A Luxurious Timber-Frame Home in Vermont
December 14, 2020
A family eschews the traditional log cabin aesthetic for an elegant Vermont retreat.
Text by Robert Kiener Photography by John Bessler Produced by Karin Lidbeck Brent
We call it our ski house, but it’s so much more than that,” says Kristie Smith as she explains how she and her husband, Kevin, decided to build a three-story timber-frame home in Wilmington, Vermont. “It’s really our second home. Our retreat. Or, as we often say, our ‘happy place.’ ”
The New Canaan, Connecticut, couple and their five children fell in love with this ski and recreational area in the southern part of the state during regular pilgrimages and finally decided to take the next step. “We didn’t want a condo,” says Kristie.“We wanted something more permanent and hoped to feel part of a neighborhood.”
With the aid of local builder Ryan Holton, the Smiths found a tucked-away, gently sloping, two-and-a-half-acre lot that even boasted a small river running through it. Holton, owner of Moosehead Cedar Log Homes and RH Log Works, also helped them customize the six-bedroom, log-cabin-style house that blends nicely with the heavily wooded lot.
“Ryan was an excellent collaborator,” says Kristie. “He and Kevin worked together to tweak the design until we got everything we were hoping for.” Changes included extra and enlarged windows to take full advantage of the lot’s views, a ten-foot-high, light-filled basement level, and an enlarged kitchen. “We reconfigured the layout to give the Smiths more kitchen space, so they were able to add an oversized island,” says Holton.
New Canaan-based interior designer Lisa Hilderbrand joined the team just as the home was being framed and helped Kristie create the interior. “Both Kristie and Kevin told me they didn’t want the typical yellowish log cabin tone inside the home,” she recalls. The couple wanted something warmer—more restful—that would not compete with the views outdoors.

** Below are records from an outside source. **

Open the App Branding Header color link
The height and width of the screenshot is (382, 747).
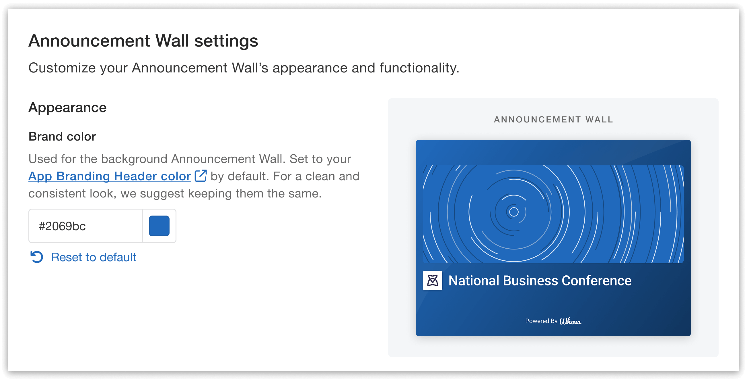pyautogui.click(x=109, y=176)
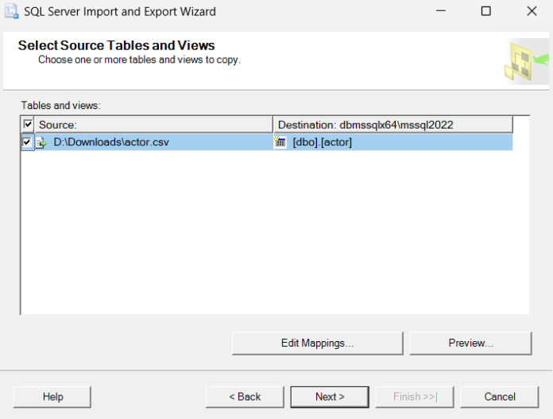553x419 pixels.
Task: Click the flat file icon beside actor.csv
Action: [x=41, y=142]
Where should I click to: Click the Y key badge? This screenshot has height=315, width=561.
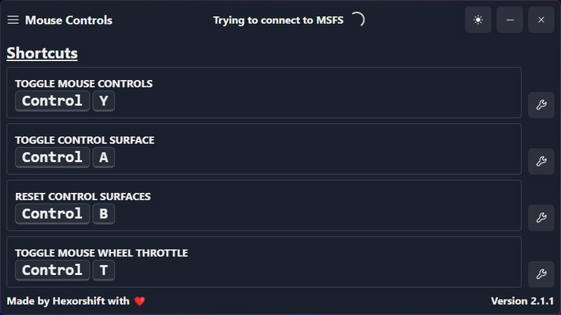(x=104, y=101)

Adds Hilderbrand, “We worked together, with very patient painters, to come up with just the right color—not too light, not too dark of a stain—for the oak logs in the great room. Upstairs, we whitewashed the [main] bedroom walls. Others were wallpapered.”

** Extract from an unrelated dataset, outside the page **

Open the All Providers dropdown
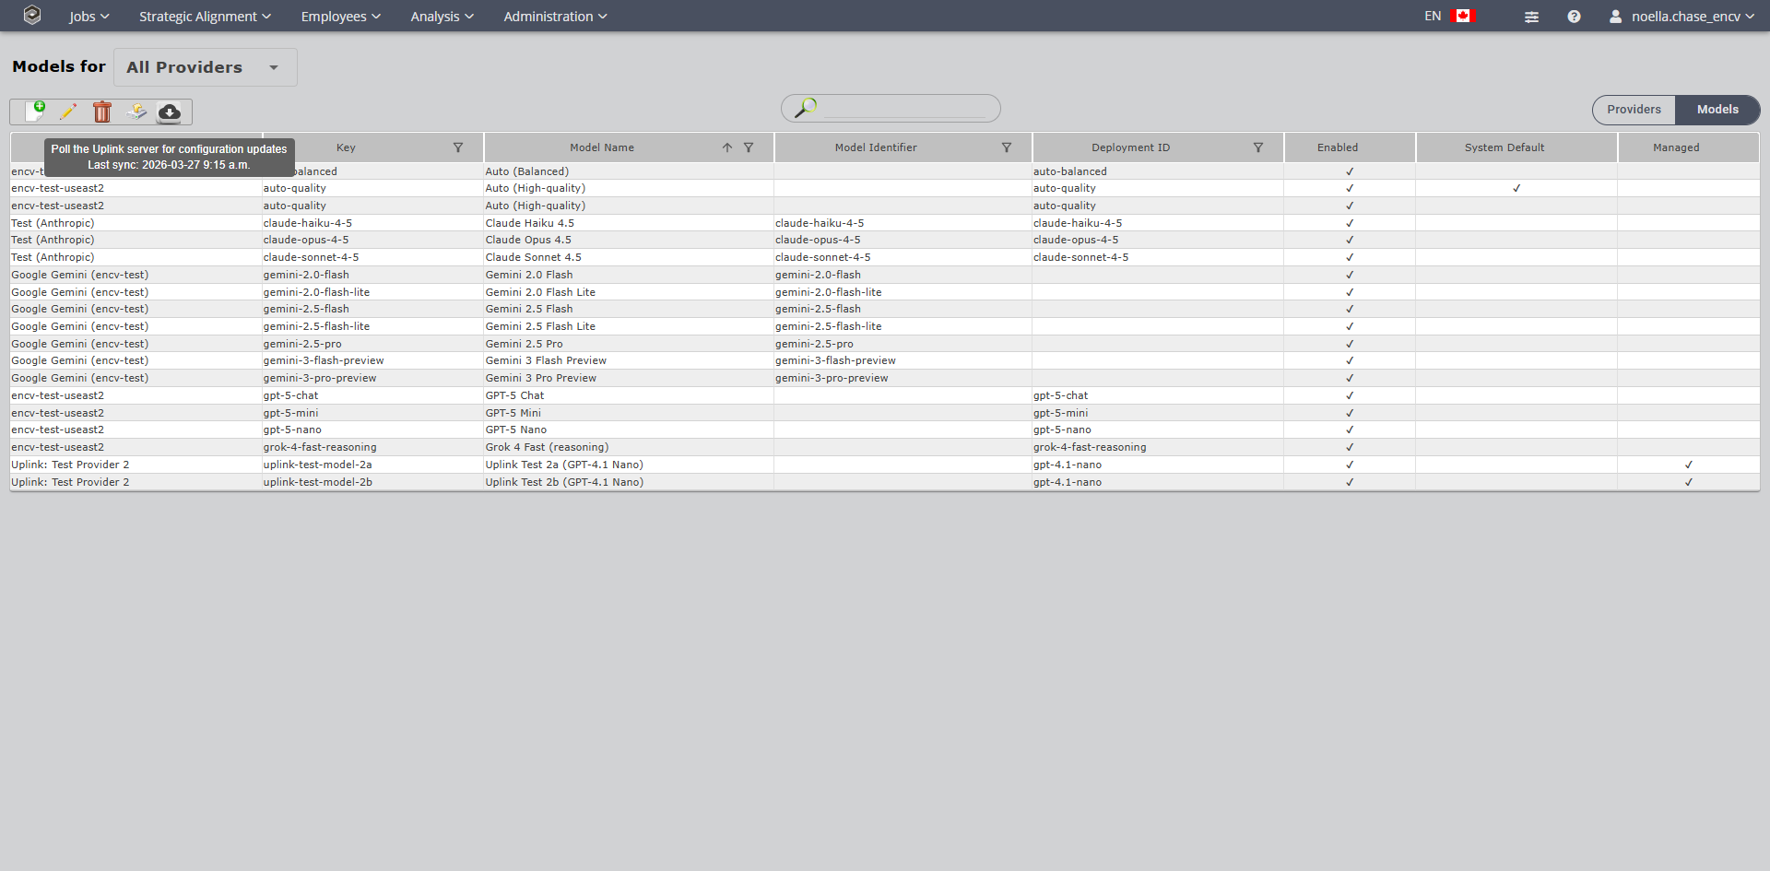 click(x=205, y=67)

Hilderbrand selected a color palette for the interior that complemented the views outside. “We went with a lot of neutral colors such as ivory, gray, khaki, and black and white,” she explains. “I also chose texture more than a lot of bold patterns, but nothing too precious. Again, we were going for a cozy, calm, welcoming look—one that didn’t clash with the beautiful woodland views.” Floors are radiant heated and comprised of quarter-sawn, random-width oak.

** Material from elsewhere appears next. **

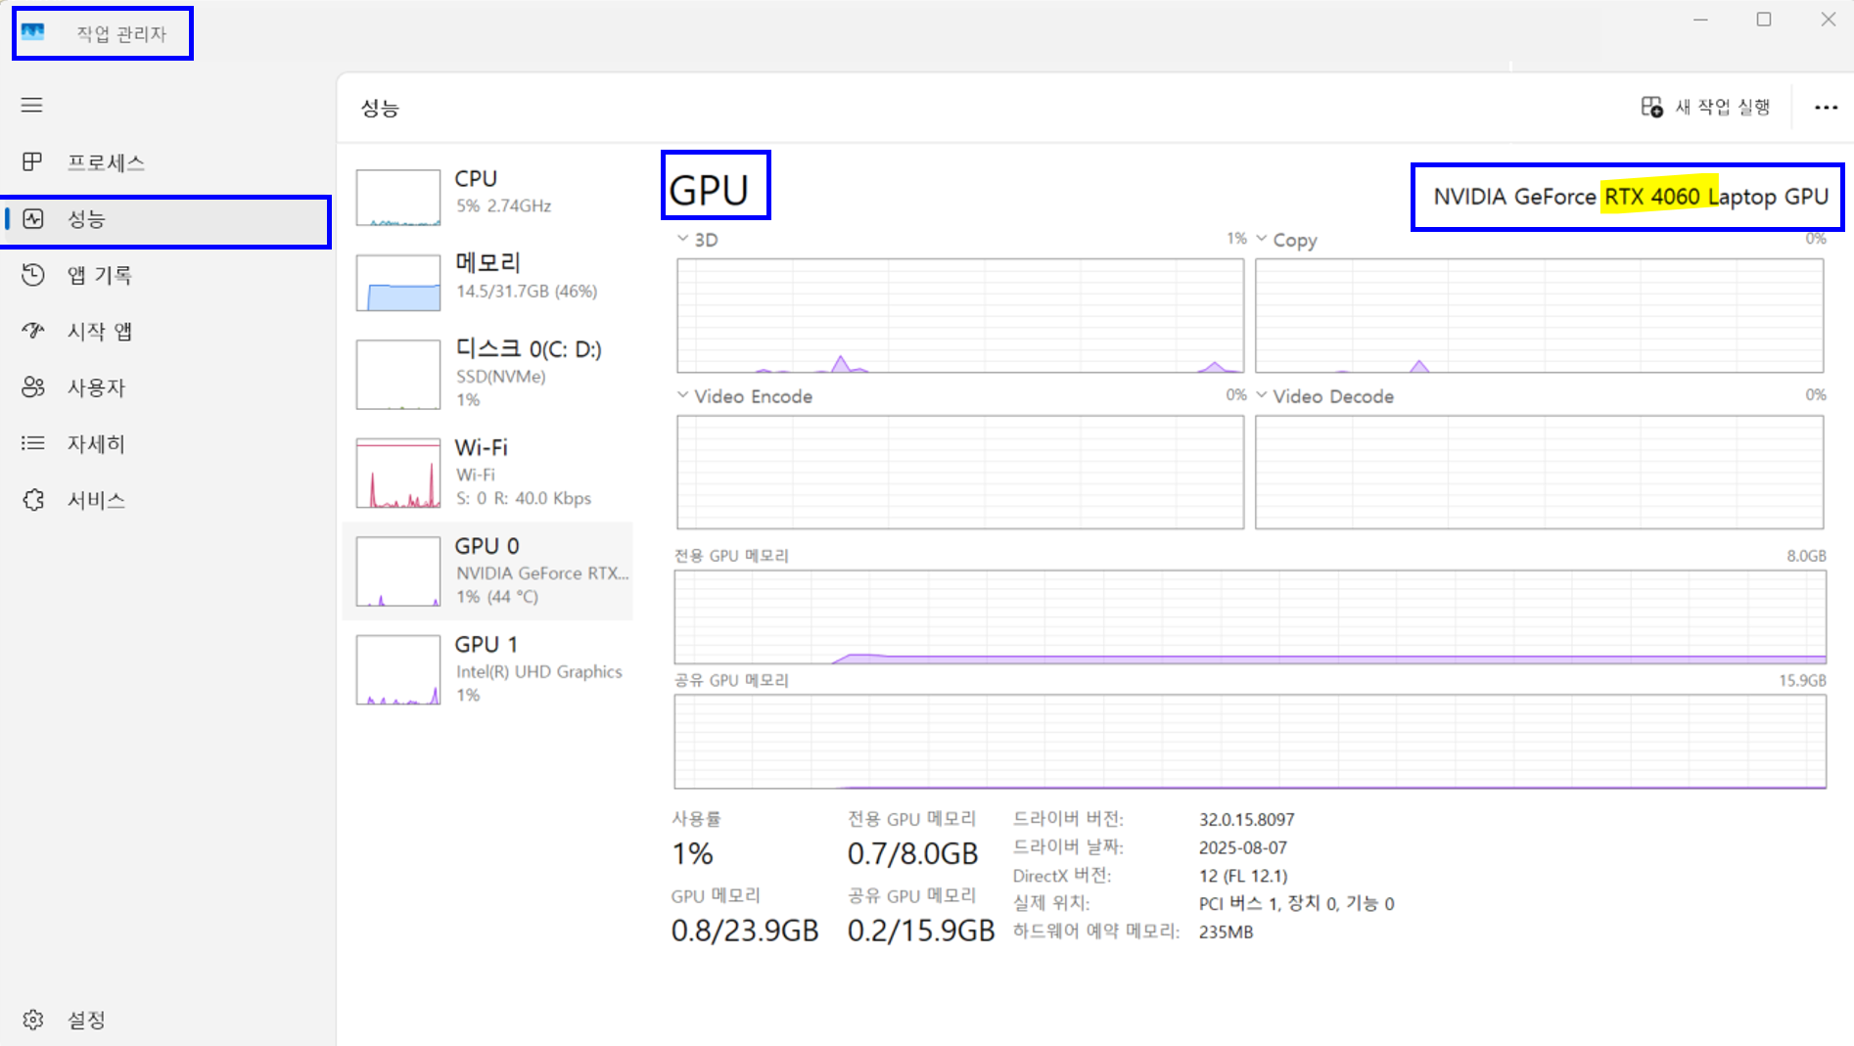The image size is (1854, 1046).
Task: Go to 시작 앱 (Startup apps) icon
Action: 33,331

The aforementioned kitchen, which now opens to the rest of the main floor, has become the heart of the home. “The owners can be working in the kitchen and still be part of the action,” says Hilderbrand. The focal point of the space is a five-foot-long, eight-burner, red-enameled Lacanche gas range from France. “We dubbed it ‘the Ferrari,’ ” says the designer. Kevin was so taken with it that he asked Hilderbrand to custom design a burnished-steel and rubbed-brass hood to complement his new toy.
Kristie confesses that the most frequent comment she hears from guests is, “We see why you love it up here.” She explains, “We got exactly the home we were hoping for. It is as cozy as it is comfortable.”